- [Article]
Gone and Apparently Forgotten | News | Miami | Miami New Times | The Leading Independent News Source in Miami, Florida
Navigation

Gone and Apparently Forgotten

Juan Muchotrigo made enormous sacrifices for his job. During the sixteen years he worked at East Coast Fisheries restaurant, the 39-year-old wrecked three serious relationships with girlfriends who demanded he spend more time with them and less time at work. He punched the clock instead of using vacation time to...
Share this:
Juan Muchotrigo made enormous sacrifices for his job. During the sixteen years he worked at East Coast Fisheries restaurant, the 39-year-old wrecked three serious relationships with girlfriends who demanded he spend more time with them and less time at work. He punched the clock instead of using vacation time to visit his family in Peru, whom he hadn't seen since immigrating to Miami in 1984. (The family, however, received a sizable cut of his paycheck.) The man with callused hands spent sixteen-hour days attending to fillet-hungry diners, often pulling double duty as a chef, sautéing snapper and tossing slabs of grouper into vats of machine-gun-crackling oil. He washed dishes, bused tables, and kept customers smiling. And of course he endured the ultimate sacrifice: always smelling like fish, even on those rare occasions when he took a day off.

- [To-do list]
1 - In the article about Juan Muchotrigo, in what year did he immigrate to Miami?
2 - Continue the article about Juan Muchotrigo's years at East Coast Fisheries, starting after its final sentence.

- [Extracted information]

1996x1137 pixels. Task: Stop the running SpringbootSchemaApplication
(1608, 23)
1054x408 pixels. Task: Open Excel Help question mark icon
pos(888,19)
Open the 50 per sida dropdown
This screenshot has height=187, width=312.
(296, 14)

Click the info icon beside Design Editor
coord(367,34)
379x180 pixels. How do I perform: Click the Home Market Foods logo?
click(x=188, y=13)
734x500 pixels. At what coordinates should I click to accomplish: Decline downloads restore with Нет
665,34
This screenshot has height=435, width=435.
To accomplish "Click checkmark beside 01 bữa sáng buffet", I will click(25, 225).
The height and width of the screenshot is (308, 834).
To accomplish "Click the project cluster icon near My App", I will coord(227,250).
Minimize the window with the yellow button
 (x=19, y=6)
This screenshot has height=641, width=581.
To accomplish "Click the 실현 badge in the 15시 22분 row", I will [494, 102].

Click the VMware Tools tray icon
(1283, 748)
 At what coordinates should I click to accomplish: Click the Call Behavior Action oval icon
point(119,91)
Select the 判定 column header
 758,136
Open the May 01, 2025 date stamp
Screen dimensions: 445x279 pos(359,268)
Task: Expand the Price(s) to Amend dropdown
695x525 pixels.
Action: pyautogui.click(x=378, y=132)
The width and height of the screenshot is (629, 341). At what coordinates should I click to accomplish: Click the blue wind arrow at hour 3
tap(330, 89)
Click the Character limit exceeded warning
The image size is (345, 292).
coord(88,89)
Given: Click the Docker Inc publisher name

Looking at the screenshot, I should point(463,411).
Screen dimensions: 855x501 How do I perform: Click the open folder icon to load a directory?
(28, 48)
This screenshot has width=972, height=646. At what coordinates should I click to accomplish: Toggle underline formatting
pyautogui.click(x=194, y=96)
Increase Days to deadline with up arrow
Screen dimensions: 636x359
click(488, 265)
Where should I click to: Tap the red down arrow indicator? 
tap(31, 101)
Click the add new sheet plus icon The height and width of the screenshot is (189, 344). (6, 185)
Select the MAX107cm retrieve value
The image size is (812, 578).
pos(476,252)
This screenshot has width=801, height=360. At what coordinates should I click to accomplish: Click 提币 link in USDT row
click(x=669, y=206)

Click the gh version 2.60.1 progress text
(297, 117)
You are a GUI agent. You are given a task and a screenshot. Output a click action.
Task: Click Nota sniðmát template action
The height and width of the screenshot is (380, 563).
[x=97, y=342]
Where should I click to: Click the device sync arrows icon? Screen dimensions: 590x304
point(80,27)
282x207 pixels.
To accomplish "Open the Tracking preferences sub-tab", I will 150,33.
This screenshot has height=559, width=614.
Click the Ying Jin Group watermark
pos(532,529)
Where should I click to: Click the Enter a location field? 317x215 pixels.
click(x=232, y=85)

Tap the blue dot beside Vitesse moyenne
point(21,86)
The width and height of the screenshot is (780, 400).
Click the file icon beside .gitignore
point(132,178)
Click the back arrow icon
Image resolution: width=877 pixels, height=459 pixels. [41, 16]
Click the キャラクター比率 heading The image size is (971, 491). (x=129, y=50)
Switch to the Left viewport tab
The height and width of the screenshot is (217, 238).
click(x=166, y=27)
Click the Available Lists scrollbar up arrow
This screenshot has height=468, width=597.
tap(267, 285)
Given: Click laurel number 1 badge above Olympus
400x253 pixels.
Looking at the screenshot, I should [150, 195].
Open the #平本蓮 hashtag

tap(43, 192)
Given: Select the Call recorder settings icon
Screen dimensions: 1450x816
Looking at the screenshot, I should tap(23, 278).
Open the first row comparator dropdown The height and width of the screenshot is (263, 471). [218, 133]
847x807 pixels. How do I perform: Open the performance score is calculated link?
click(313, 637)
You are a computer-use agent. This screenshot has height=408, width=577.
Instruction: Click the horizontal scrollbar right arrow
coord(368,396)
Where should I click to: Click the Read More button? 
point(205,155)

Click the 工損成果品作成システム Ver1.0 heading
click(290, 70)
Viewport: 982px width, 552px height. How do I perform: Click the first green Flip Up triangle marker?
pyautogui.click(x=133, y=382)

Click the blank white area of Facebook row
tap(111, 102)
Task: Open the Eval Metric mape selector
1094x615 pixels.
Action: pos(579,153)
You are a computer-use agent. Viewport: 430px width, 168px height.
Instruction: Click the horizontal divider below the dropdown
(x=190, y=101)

- [Outputs for the tasks]
1 - 1984

2 -
"Some people would say to me: “You work too much.' But I loved every minute, because that place was love -- it was my family," recalls Muchotrigo, referring to the city's first commercially successful fish market, which opened in 1933. Miami businessman Max Swartz saw promise in the rusty-brown building along the Miami River at 40 SW N. River Dr., built in 1924 and rumored to have housed a bordello in its early years. Swartz's fish-packing business prospered, even through the Great Depression, with wholesale customers up and down the East Coast. In 1979 a restaurant was added to the operation, which continued to thrive despite the intrusion of expressway overpasses and a slew of construction projects that hid it from view.

"None of that stopped people. We always had a crowd," says Muchotrigo, now a manager at Garcia's Seafood Grille, a few blocks up the river. "Once Andy Garcia came in, and Alex Penelas ate there a lot. It's a shame what's happened. It's a tragedy for everyone, not just because it was home for me."

The tragedy occurred last year, when the City of Miami shut down the business. Many East Coast Fisheries employees were not surprised. Most knew the business had racked up more than 30 code violations since 1995, including failure to meet minimum fire, plumbing, and structural standards, and frequently operating at nearly twice its permitted capacity.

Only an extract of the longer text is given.